What the researchers say: The scientists examined a total of 157 male subjects aged 29 to 50 years. “In this age group, we can assume that all participants have gained at least some experience with financial investments and that their decisions are more realistic”, explains the first author. By limiting the study to male participants, gender-specific effects were excluded.
The participants first answered questionnaires on their economic situation (do you have debts?), their investment behavior (do you yourself trade stocks?) and their willingness to take risks (how risk taking are you with respect to financial investments?). They then underwent a functional Magnetic Resonance Imaging (fMRI) scan whilst answering the question: Should I buy a safe bond or perhaps make twice as much profit with a stock?
The experiment showed that one brain structure played an important role: The “anterior insular”, which is found in both hemispheres of the cerebral cortex. Both the left and right variants of this brain region were particularly active when a more risk-averse test subject pressed the button to buy stocks. “The anterior insular cortex acts like a stop sign and thus cautions against risky decisions,” report the team. However, the structure was significantly less active in subjects who had already bought stocks at some point in their lives than in subjects who generally shy away from financial risks.
By contrast, there was little difference between stock buyers and investors in safer products when their stock trading resulted in substantial profits. What this means is that the reward outcome—the profit made from trading stocks—had little impact on stock-buyers behavior.

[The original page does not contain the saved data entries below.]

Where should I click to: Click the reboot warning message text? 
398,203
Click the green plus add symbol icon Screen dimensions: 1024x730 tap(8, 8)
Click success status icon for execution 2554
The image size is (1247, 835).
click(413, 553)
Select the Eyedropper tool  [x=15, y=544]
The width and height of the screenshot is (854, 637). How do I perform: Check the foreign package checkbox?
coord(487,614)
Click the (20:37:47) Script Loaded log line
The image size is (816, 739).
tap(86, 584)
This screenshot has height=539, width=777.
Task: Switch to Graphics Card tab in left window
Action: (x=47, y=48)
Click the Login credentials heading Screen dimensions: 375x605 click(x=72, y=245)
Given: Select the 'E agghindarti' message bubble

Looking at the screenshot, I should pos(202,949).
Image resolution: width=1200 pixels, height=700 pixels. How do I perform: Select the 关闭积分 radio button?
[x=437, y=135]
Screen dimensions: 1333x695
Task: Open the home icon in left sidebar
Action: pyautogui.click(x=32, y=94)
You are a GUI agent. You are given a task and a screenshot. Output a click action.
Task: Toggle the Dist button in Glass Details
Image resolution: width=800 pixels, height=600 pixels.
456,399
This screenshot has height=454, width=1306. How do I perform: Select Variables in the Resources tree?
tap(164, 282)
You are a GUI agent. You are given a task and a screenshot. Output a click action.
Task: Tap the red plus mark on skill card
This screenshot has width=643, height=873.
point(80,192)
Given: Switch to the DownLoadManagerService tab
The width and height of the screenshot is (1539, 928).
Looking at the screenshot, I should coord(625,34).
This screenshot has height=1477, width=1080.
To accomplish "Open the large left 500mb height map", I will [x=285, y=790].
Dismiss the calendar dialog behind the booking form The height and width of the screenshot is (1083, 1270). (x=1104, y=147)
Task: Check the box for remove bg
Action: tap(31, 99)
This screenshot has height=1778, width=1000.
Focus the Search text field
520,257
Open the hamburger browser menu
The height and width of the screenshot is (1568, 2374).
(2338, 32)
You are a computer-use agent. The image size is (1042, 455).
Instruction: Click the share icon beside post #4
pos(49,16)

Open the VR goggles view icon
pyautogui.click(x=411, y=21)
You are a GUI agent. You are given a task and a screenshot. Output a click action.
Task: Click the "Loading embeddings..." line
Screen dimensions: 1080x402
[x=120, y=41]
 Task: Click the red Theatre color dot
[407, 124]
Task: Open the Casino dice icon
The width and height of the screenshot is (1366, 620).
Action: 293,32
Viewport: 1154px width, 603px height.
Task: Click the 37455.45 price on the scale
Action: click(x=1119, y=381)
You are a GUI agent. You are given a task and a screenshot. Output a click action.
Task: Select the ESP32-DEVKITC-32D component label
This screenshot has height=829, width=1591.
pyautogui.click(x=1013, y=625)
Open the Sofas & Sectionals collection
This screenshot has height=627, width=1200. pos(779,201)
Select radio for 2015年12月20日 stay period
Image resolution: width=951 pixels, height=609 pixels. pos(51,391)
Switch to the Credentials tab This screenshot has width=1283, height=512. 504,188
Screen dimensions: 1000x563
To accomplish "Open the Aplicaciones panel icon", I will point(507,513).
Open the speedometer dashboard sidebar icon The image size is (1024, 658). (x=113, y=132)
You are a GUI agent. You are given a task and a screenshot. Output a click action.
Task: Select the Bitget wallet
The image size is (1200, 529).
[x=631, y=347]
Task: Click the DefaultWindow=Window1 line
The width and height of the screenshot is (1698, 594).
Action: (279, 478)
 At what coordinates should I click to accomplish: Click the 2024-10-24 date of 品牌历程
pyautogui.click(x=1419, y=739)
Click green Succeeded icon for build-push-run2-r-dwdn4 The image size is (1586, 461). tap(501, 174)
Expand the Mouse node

Two factors are of essential importance here: risk optimism and risk tolerance. Individuals with more risk optimism are firmly convinced that investing in stocks leads to high profits. Anyone who enjoys the thrill of risky decisions has a high risk tolerance. Both factors also play an important role in the relationship between the anterior insular and the purchase of stocks. They appear to act as a mediator between brain activity and the real-life stock trading behavior.
The models devised by the scientists showed that, in addition to already known economic factors such as income and education, risk optimism and risk tolerance have a major influence on stock purchase decisions. “The exciting thing about our study is that it combines laboratory experiments with behavior in real life,” said the senior author. “We are able to demonstrate that the collection of psychological and neuroscientific data helps us to better understand everyday behavior.”
So, what? We know that many traits are genetic and that many others are the result of neurobiological activity—which itself is the result of the activity of individual genes or clusters of genes. This study is a confirmation that investing, and risk taking, are fundamentally neurogenetic in origin.
An earlier study showed that elevated levels of the neurochemical testosterone—in both men and women—led to both pathological gambling and high risk-taking and so presumably buying risky stocks.
I have long been interested in how human behavioral genetics is linked to investing. In fact, I have—quite successfully I’m pleased to report—invested in line with what we know of long-term behavioral changes based on social and environmental conditions interacting with what we know of the biological underpinning of human behavior.
The results are not infallible, far from it—contexts change—but are far more likely to be rewarding in the long term.